▶ **What the task asks**
Nothing but the exact lines from the one containing "Open JustSeth_0's avatar" through the last line of the records below belongs in your answer.

[Opening Data section]

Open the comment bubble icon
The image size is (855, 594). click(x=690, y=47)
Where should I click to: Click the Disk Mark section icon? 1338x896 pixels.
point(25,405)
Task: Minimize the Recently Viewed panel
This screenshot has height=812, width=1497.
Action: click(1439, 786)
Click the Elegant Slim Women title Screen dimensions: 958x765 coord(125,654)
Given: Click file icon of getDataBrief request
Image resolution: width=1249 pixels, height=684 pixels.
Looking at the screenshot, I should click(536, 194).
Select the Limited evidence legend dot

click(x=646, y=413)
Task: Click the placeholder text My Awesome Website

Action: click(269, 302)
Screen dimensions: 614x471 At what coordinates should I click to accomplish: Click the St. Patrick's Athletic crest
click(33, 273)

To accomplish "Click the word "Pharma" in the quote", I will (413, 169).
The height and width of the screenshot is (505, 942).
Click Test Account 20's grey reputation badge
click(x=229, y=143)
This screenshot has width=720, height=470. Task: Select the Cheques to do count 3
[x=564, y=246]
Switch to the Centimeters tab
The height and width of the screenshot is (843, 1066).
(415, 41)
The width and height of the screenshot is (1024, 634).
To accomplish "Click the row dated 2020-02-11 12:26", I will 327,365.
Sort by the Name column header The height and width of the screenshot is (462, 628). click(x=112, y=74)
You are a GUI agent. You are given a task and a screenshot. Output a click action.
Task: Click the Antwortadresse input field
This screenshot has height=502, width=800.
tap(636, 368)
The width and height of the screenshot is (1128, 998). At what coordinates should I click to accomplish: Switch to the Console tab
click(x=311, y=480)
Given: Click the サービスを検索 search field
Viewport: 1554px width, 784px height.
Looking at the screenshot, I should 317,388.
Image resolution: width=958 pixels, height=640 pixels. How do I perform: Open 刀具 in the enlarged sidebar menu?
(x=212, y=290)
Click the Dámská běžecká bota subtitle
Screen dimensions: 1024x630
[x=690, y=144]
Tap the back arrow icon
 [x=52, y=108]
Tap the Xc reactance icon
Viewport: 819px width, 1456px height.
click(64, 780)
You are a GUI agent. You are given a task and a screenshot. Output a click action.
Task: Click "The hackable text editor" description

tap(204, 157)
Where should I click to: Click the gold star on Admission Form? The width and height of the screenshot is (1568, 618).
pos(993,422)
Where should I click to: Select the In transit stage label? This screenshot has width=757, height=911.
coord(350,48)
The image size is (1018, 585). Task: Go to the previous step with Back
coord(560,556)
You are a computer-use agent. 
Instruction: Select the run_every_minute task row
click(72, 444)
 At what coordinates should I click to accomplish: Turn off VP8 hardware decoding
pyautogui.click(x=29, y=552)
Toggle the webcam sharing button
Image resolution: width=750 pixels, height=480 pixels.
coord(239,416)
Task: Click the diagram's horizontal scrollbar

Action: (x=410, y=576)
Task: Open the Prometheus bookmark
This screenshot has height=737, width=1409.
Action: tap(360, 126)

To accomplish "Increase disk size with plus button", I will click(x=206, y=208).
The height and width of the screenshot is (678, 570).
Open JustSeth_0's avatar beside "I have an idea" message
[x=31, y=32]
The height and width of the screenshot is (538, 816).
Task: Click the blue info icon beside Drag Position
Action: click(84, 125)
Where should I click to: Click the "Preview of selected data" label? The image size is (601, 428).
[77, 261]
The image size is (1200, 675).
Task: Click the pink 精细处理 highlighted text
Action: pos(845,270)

[Closing Data section]

▶ **Solution**
Open JustSeth_0's avatar beside "I have an idea" message
[x=31, y=32]
The height and width of the screenshot is (538, 816).
Task: Click the blue info icon beside Drag Position
Action: click(84, 125)
Where should I click to: Click the "Preview of selected data" label? The image size is (601, 428).
[77, 261]
The image size is (1200, 675).
Task: Click the pink 精细处理 highlighted text
Action: pos(845,270)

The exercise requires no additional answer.